• **Task objective**:
Any picture in the records below stays out; return everything else exactly.

[Input records]

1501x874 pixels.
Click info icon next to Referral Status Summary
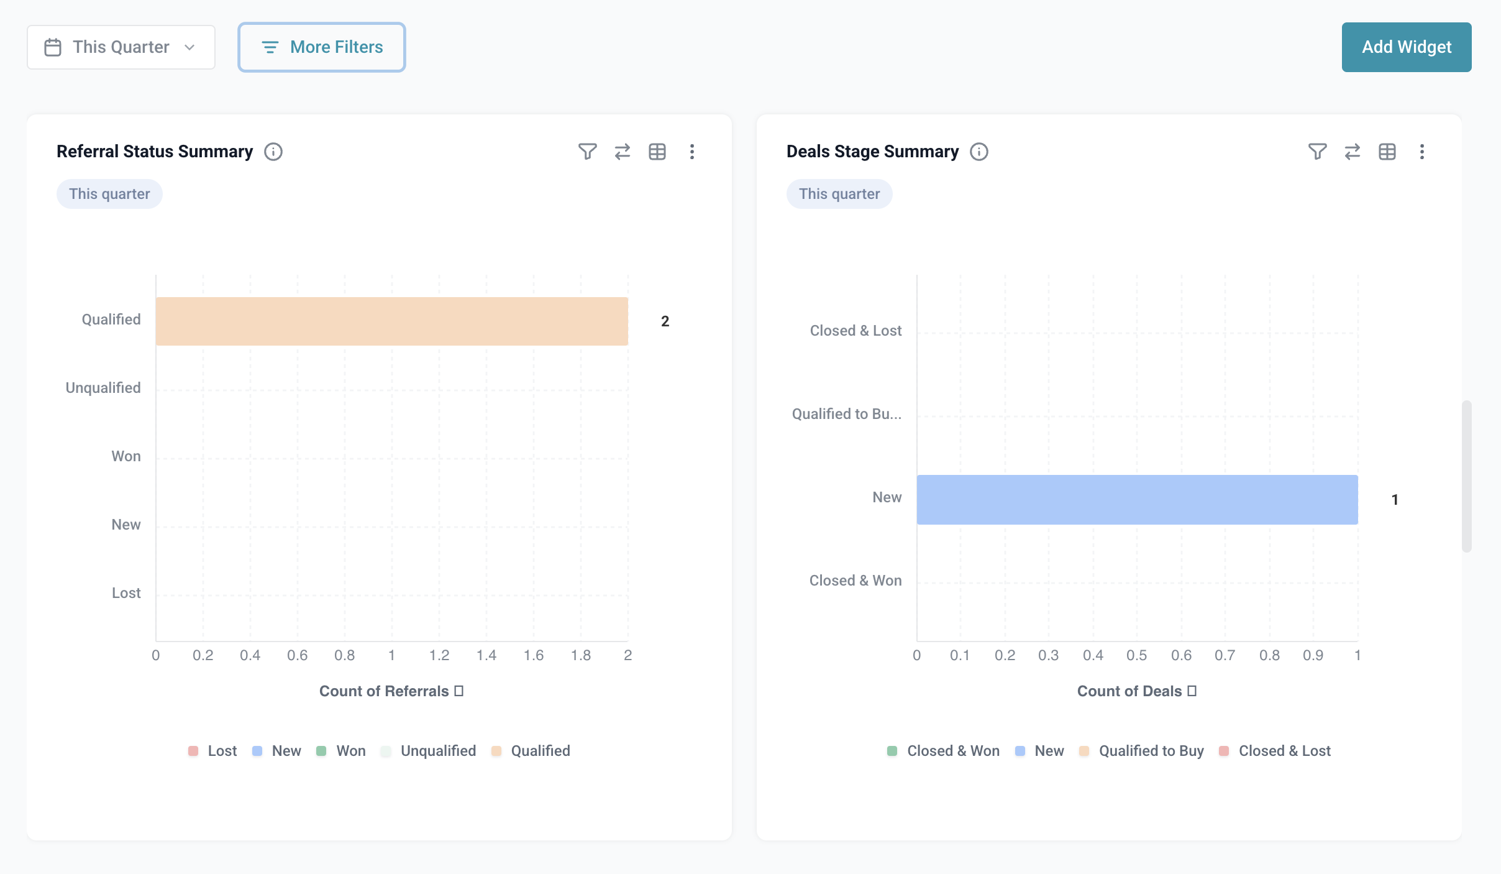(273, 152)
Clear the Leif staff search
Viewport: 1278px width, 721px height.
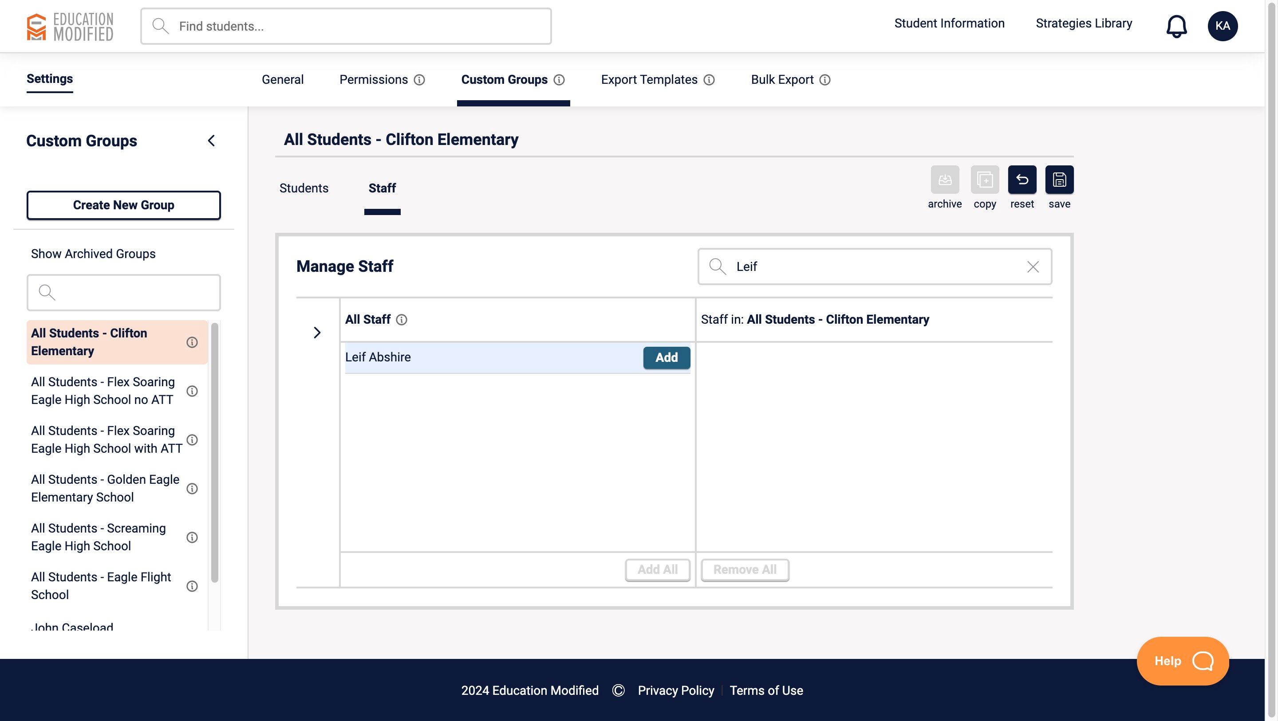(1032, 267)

[/Input records]

• **Your solution**:
1501x874 pixels.
Click info icon next to Referral Status Summary
(273, 152)
Clear the Leif staff search
Viewport: 1278px width, 721px height.
(1032, 267)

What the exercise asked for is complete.